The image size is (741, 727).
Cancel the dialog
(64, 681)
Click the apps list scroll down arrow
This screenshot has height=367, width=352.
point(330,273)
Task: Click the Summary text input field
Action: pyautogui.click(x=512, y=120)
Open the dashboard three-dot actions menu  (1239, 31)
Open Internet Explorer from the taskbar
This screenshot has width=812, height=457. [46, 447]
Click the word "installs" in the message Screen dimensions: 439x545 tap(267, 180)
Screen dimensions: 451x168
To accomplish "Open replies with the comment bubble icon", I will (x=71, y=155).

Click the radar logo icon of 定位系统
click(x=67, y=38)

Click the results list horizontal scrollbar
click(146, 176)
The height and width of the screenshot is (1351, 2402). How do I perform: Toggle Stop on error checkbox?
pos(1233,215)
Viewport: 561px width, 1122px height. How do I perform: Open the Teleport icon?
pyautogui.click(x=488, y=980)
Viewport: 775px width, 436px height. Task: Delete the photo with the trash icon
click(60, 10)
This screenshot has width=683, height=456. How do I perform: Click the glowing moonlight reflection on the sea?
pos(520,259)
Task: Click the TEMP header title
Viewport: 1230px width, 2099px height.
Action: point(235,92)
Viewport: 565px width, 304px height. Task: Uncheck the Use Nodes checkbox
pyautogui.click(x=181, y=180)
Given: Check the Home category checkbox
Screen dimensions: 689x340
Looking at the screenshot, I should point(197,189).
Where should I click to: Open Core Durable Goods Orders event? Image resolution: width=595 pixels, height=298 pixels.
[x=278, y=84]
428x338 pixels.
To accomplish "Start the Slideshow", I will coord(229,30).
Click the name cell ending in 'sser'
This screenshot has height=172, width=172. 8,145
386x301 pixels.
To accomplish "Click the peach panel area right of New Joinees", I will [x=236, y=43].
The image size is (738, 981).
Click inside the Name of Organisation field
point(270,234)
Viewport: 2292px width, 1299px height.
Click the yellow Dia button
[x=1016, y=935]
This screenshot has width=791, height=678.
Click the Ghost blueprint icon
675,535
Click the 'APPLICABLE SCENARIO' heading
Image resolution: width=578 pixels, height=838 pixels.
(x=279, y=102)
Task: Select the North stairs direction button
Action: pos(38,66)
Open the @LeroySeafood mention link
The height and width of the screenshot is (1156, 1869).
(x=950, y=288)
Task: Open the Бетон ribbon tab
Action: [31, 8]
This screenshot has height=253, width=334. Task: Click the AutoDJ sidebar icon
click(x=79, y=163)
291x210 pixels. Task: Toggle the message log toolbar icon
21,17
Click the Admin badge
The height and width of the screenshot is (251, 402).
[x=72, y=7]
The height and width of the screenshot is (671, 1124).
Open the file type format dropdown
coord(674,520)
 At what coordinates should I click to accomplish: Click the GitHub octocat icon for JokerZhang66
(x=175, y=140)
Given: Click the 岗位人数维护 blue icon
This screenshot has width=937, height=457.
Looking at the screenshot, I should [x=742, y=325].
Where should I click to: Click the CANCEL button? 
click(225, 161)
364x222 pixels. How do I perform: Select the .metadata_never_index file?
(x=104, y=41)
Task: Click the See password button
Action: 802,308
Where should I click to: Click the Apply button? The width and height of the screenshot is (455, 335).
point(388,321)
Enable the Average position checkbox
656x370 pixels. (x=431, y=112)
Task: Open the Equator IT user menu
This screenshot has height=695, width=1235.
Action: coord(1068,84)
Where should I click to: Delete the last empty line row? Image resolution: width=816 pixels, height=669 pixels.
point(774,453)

★ ★ ★ ★

* STATED PROBLEM
Print the data from the line containing "Screen dimensions: 451x168" through the line containing "pyautogui.click(x=488, y=980)", reproducing each line verbatim.

* CORRECT ANSWER
Screen dimensions: 451x168
To accomplish "Open replies with the comment bubble icon", I will (x=71, y=155).

Click the radar logo icon of 定位系统
click(x=67, y=38)

Click the results list horizontal scrollbar
click(146, 176)
The height and width of the screenshot is (1351, 2402). How do I perform: Toggle Stop on error checkbox?
pos(1233,215)
Viewport: 561px width, 1122px height. How do I perform: Open the Teleport icon?
pyautogui.click(x=488, y=980)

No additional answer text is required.